Inside, there were two levels with multiple purposes. The first floor was probably about 8 to 900 square feet and was a family room, kitchen, dining room, office, pantry, utility room, and classroom all in an open space with few divisions between spaces. It looked very cluttered and mildly dirty at initial glance, but once you started to take in each "station", the area started to make a lot of practical sense. As for being clean - it wasn't what our single self-cleaning selves were used to, but it was cleaner than a lot of houses I've been to that have 7 kids. There was no bathroom - if you wanted a bath or sink you went out the back door where a bathtub lay outside under an overhang of the house. This was the wash area and toothbrushes and razors and such lay on some shelves. Nine people used one tub!

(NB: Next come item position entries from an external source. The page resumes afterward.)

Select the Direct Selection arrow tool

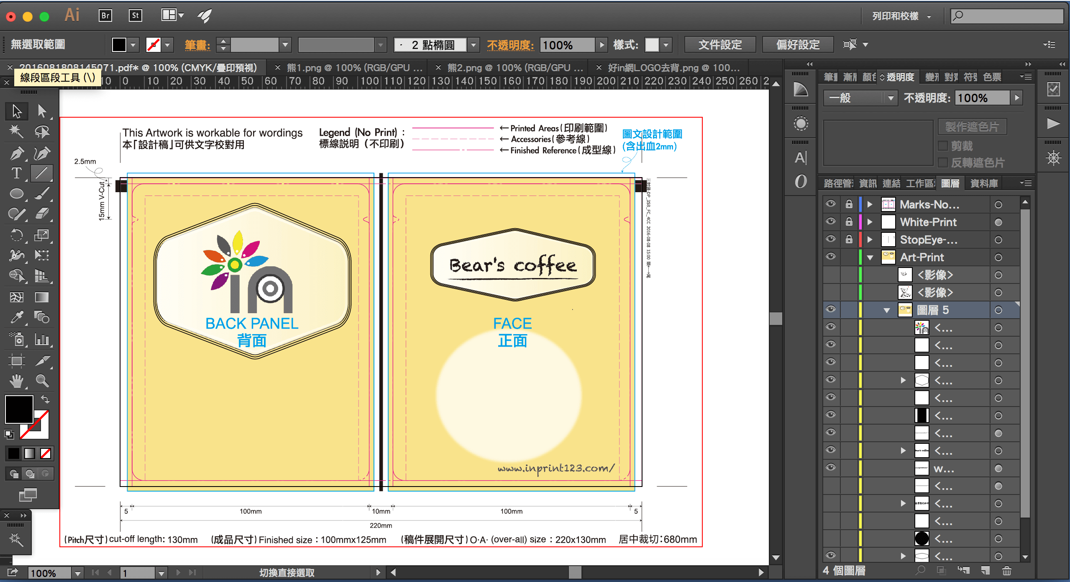[42, 111]
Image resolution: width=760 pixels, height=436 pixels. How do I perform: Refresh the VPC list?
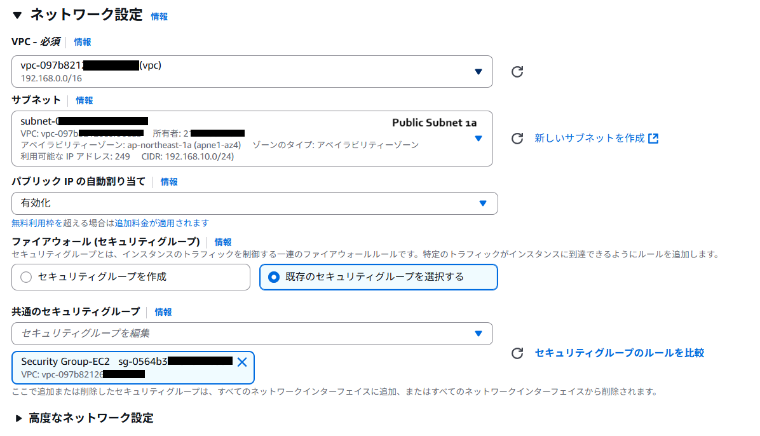tap(517, 72)
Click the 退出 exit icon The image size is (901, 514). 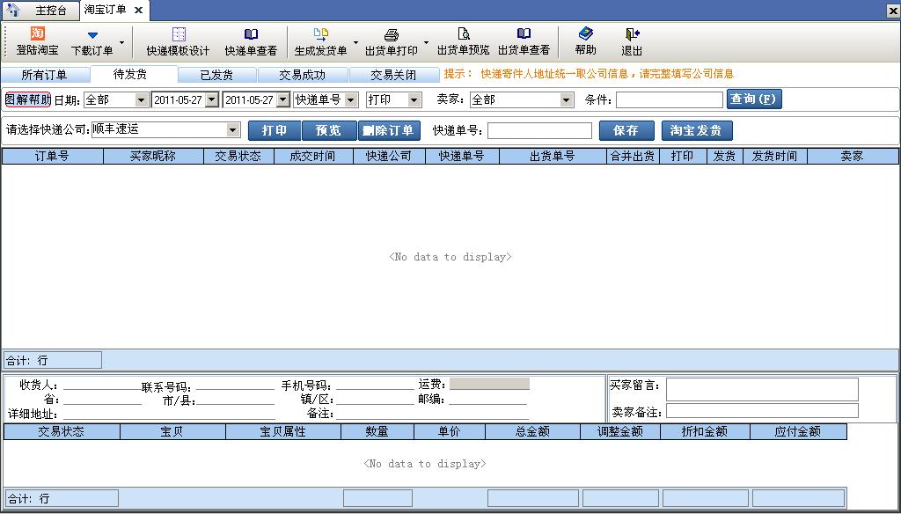coord(632,34)
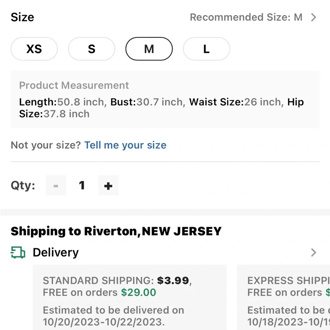Open Recommended Size M details chevron

314,17
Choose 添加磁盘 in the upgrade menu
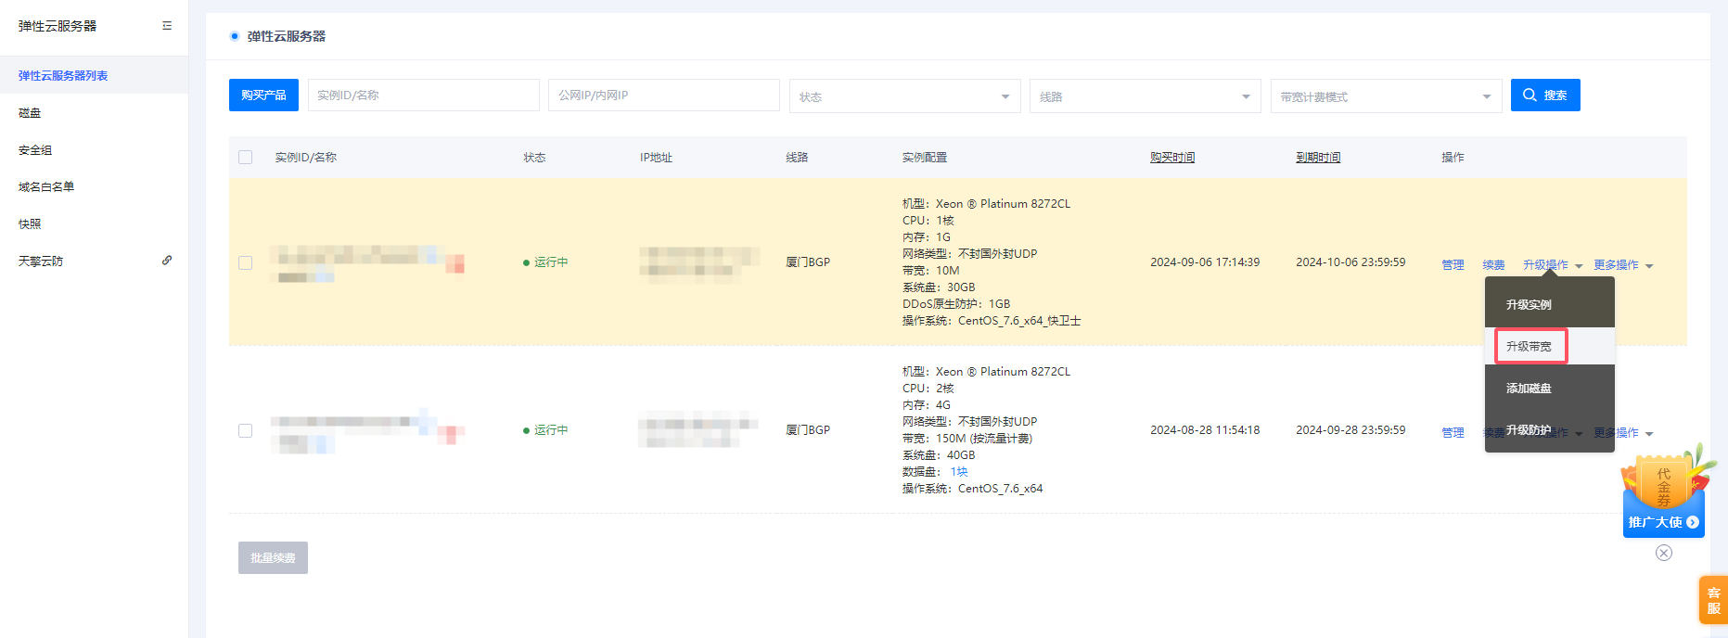The image size is (1728, 638). tap(1529, 389)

Nikki, the oldest girl still at home, was watching television off to the side (joined a few times by Francis and Flynn, the youngest ones), and all the rest of the kids occasionally came down from the lofted second floor. The way up to the loft was a ladder made of shellacked tree branches and a trap door at the top. Very Swiss Family Robinson-esque. Every once in awhile one of the children would climb down. To me, it looked like they were just about to fall off the ladder at any second, but they had clearly done it hundreds of times. The kids up top took some fascination in throwing newspaper or pieces of wood down at Tom before Simon chewed them out.

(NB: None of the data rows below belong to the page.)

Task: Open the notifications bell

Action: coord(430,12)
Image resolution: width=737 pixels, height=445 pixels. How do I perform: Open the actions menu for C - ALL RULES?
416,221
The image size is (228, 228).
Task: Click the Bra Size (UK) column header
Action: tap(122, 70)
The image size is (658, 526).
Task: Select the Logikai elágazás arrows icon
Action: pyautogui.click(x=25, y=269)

Shantina set to making dinner, and Angela helped out where she could. Right before we sat down for dinner, Chris (the oldest boy) walked in from target practice with his freshly oiled .22 which he hung in the rafters over the kitchen table. Then Simon said grace and we set into a dinner of quiche and potato salad. Simon continued to answer my housing questions through dinner. Shantina set the kids up at the table, and we ate in the family room area. Dinner was great, and we had plenty of good political and socioeconomic conversations. All of the kids were being home schooled in that house, and we talked about that system a bit. Simon also talked about his upbringing, and Angela got a lot of her sheep questions answered. After dinner, Chris served hot drinks, and Simon showed some pictures of a house he helped build last year while Shantina organized clean-up and got the kids ready for bed. She also pulled bedding down for one of us to sleep on. We were all impressed with the kids - especially the two older ones who helped out and seemed to have a confidence, motivation, and purpose which a lot of kids their age seem to lack. After figuring out the bathroom/clean-up station, we slept on mattresses in the middle of the floor.